# [TASK DESCRIPTION]
Rewrite the stretch of data from its beginning through the line containing "tap(70, 204)", replacing "Dashboard" with "Overview" and leaving everything else unchanged. Leave the pictures out of the result.

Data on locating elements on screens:
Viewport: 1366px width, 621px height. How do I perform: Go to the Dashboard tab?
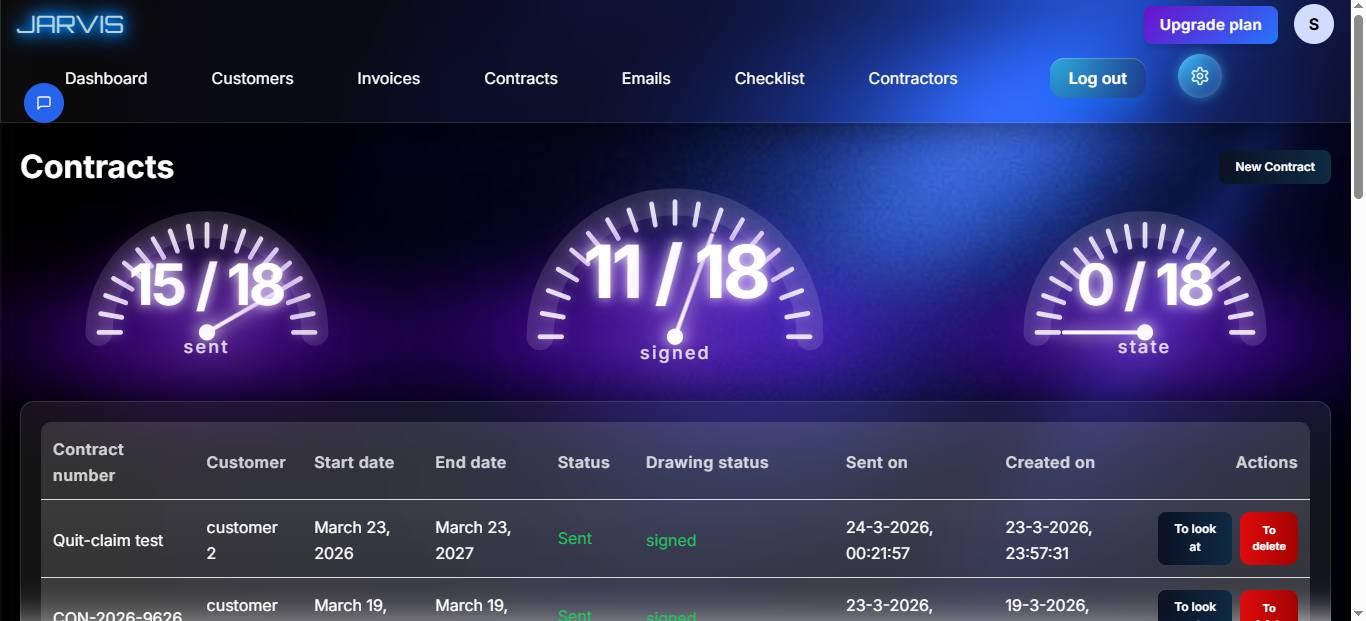(106, 78)
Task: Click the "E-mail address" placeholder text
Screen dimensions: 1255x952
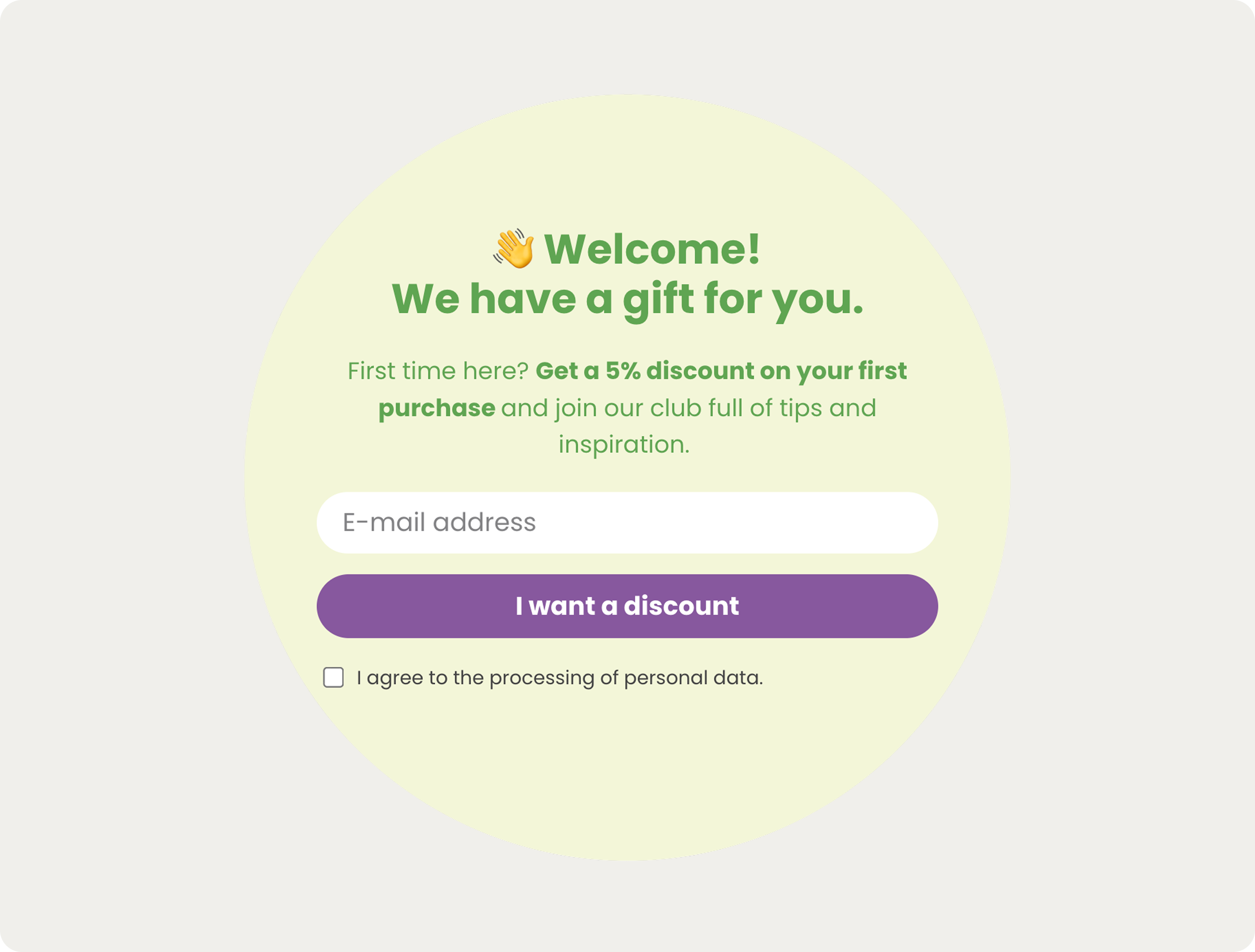Action: (439, 522)
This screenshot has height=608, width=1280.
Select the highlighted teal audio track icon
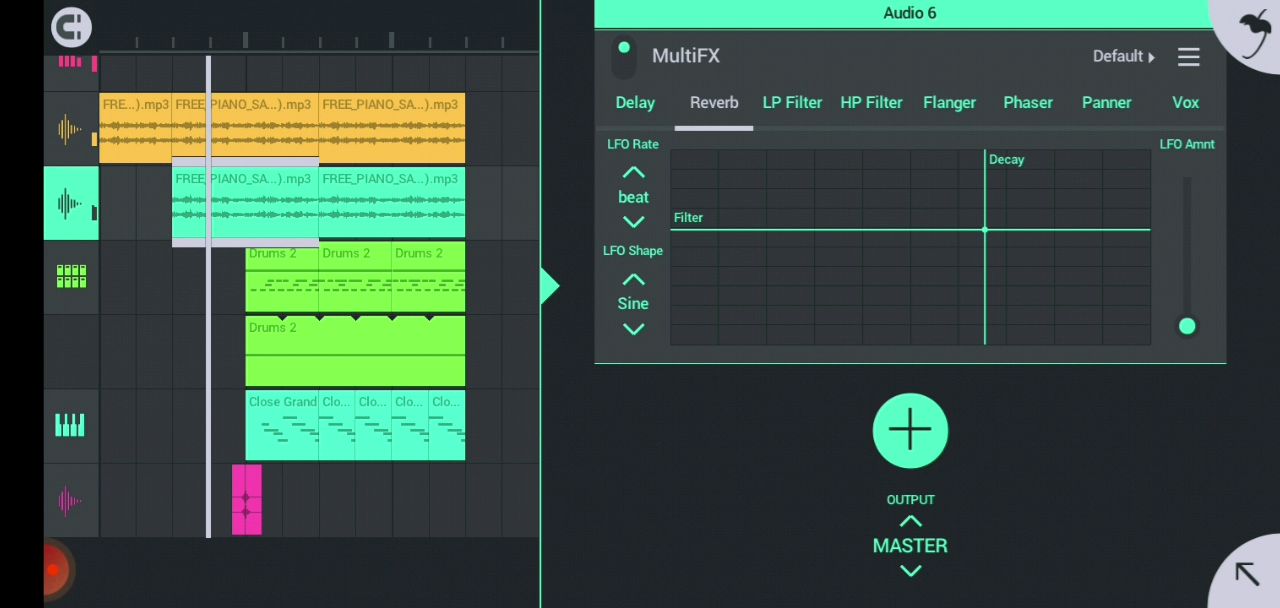tap(70, 204)
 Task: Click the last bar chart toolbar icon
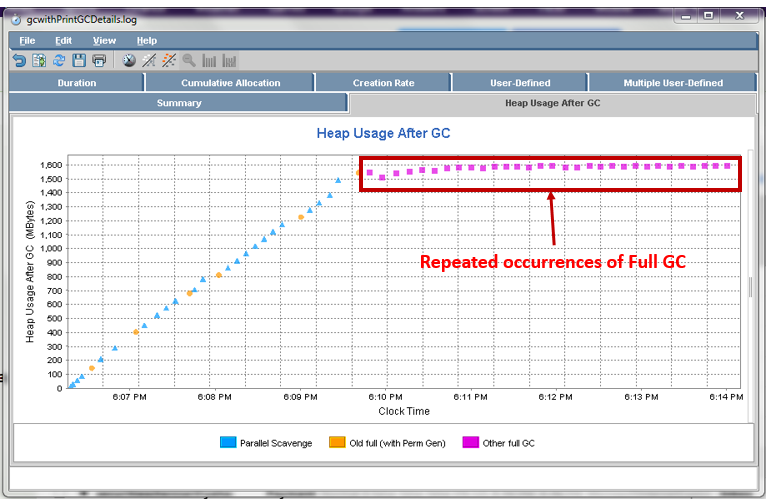click(229, 61)

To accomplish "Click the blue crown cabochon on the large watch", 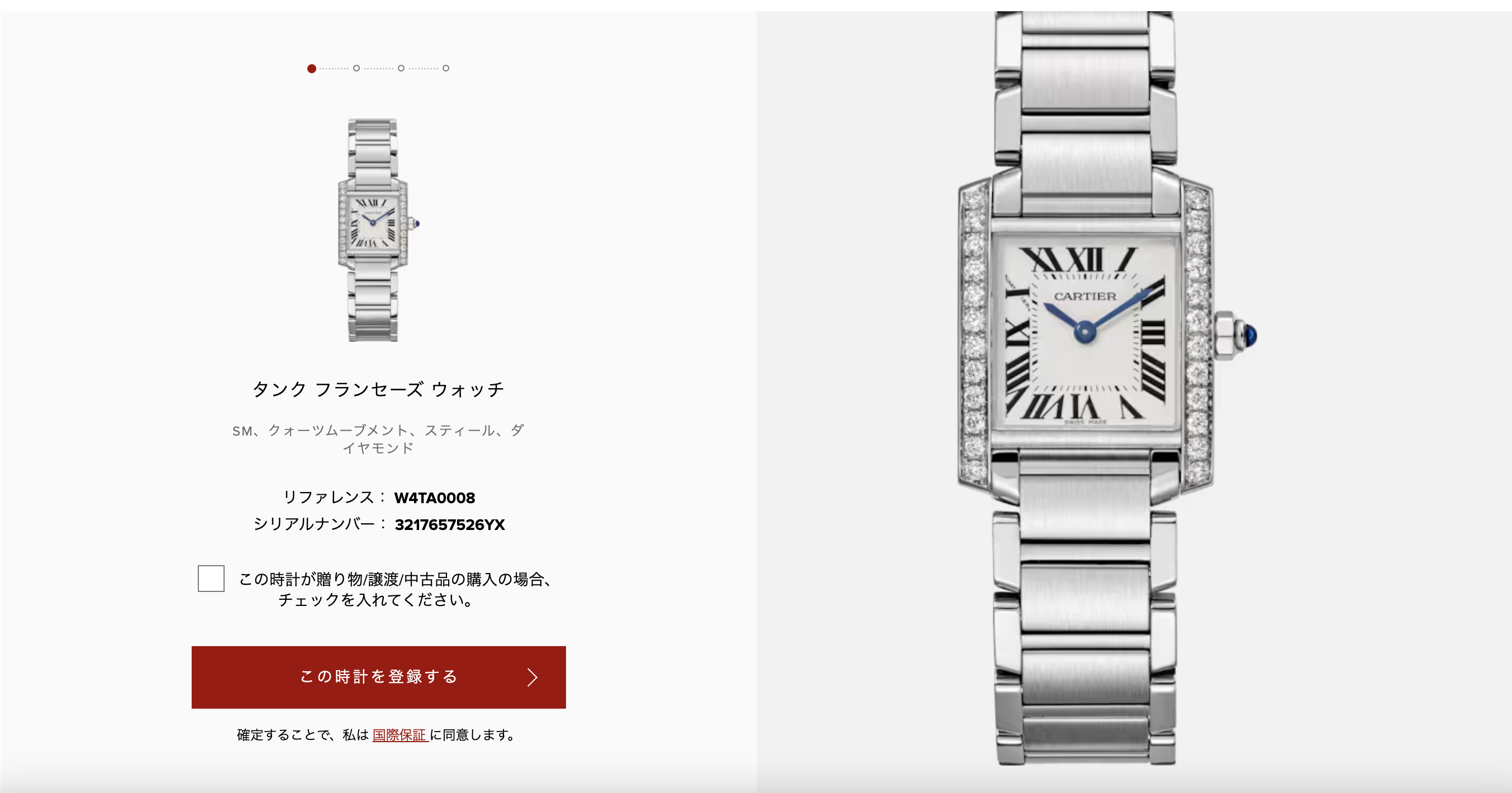I will click(1249, 336).
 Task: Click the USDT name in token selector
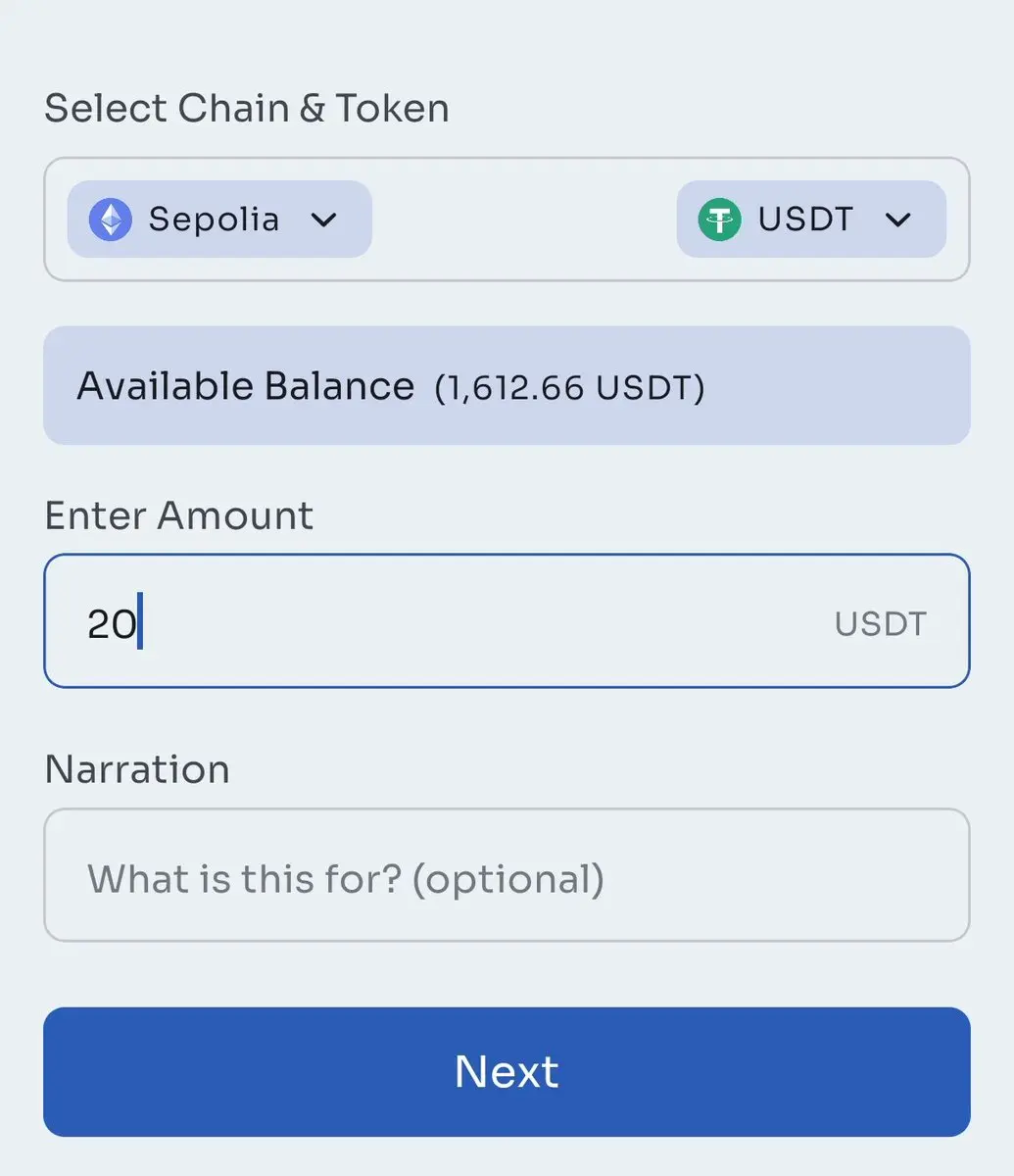tap(805, 220)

# [RESULT BELOW]
Viewport: 1366px width, 621px height. How do I perform: Go to the Overview tab?
(106, 78)
Task: Click the "E-mail address" placeholder text
Screen dimensions: 1255x952
Action: (439, 522)
This screenshot has height=608, width=1280.
Select the highlighted teal audio track icon
tap(70, 204)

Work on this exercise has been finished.